Doctoral Dissertation

Heidi Lam

PDF | abstract



Large data sets are difficult to analyze. Visualization has been proposed to assist exploratory data analysis (EDA) as our visual systems can process signals in parallel to quickly detect patterns. Nonetheless, designing an effective visual analytic tool remains a challenge.

This challenge is partly due to our incomplete understanding of how common visualization techniques are used by human operators during analyses, either in laboratory settings or in the workplace.

This thesis aims to further understand how visualizations can be used to support EDA. More specifically, we studied techniques that display multiple levels of visual information resolutions (VIRs) for analyses using a range of methods.

The first study is a summary synthesis conducted to obtain a snapshot of knowledge in multiple-VIR use and to identify research questions for the thesis: (1) low-VIR use and creation; (2) spatial arrangements of VIRs. The next two studies are laboratory studies to investigate the visual memory cost of image transformations frequently used to create low-VIR displays and overview use with single-level data displayed in multiple-VIR interfaces.

For a more well-rounded evaluation, we needed to study these techniques in ecologically-valid settings. We therefore selected the application domain of web session log analysis and applied our knowledge from our first three evaluations to build a tool called Session Viewer. Taking the multiple coordinated view and overview + detail approaches, Session Viewer displays multiple levels of web session log data and multiple views of session populations to facilitate data analysis from the high-level statistical to the low-level detailed session analysis approaches.
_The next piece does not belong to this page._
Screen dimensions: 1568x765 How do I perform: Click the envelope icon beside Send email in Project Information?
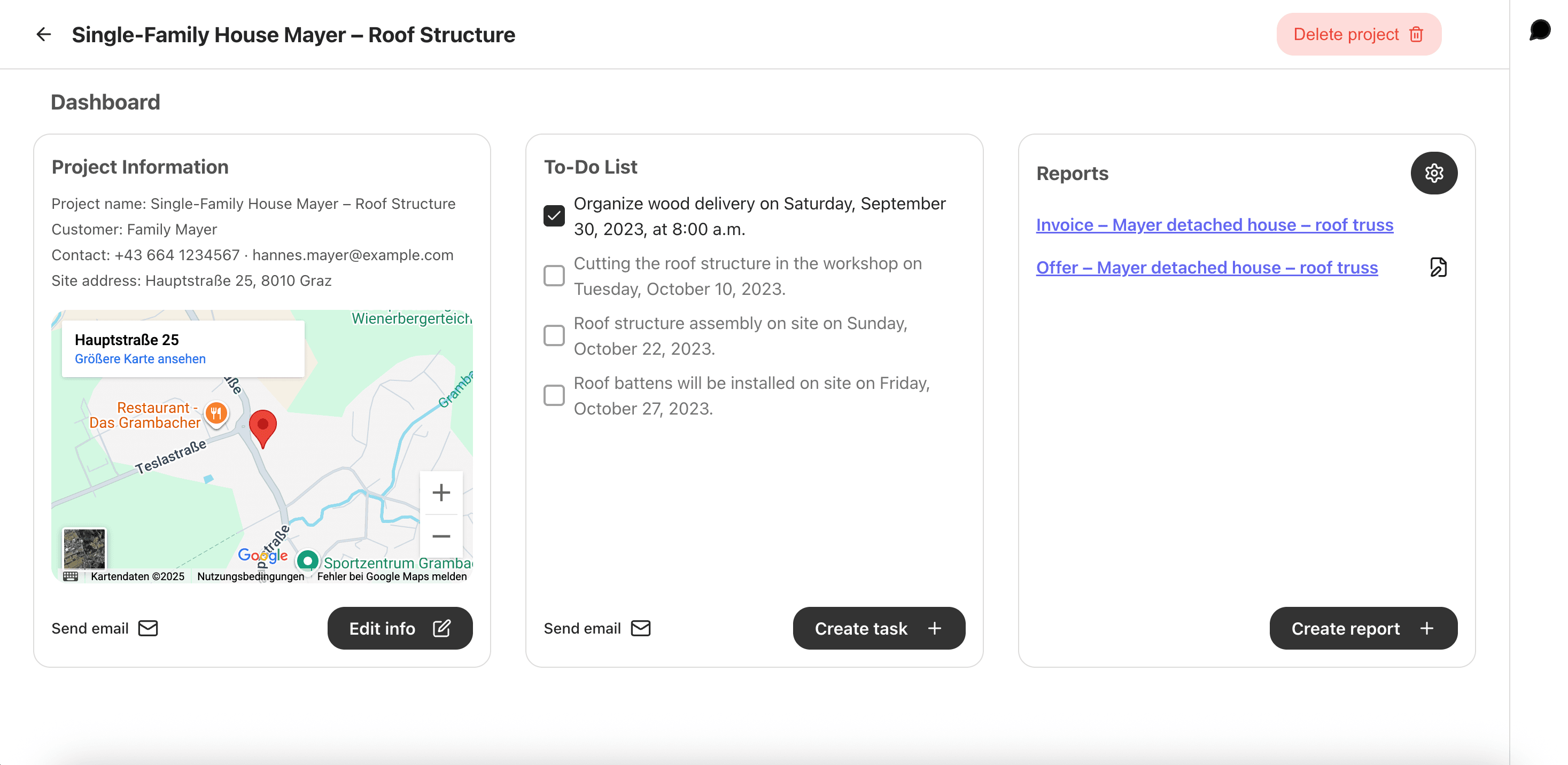(149, 628)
Our fourth and last study for this thesis is a field evaluation conducted at Google Inc. with seven session analysts using Session Viewer to analyze their own data with their own tasks. Study observations suggested that displaying web session logs at multiple levels using the overview + detail technique helped bridge between high-level statistical and low-level detailed session analyses, and the simultaneous display of multiple session populations at all data levels using multiple views allowed quick comparisons between session populations. We also identified design and deployment considerations to meet the needs of diverse data sources and analysis styles.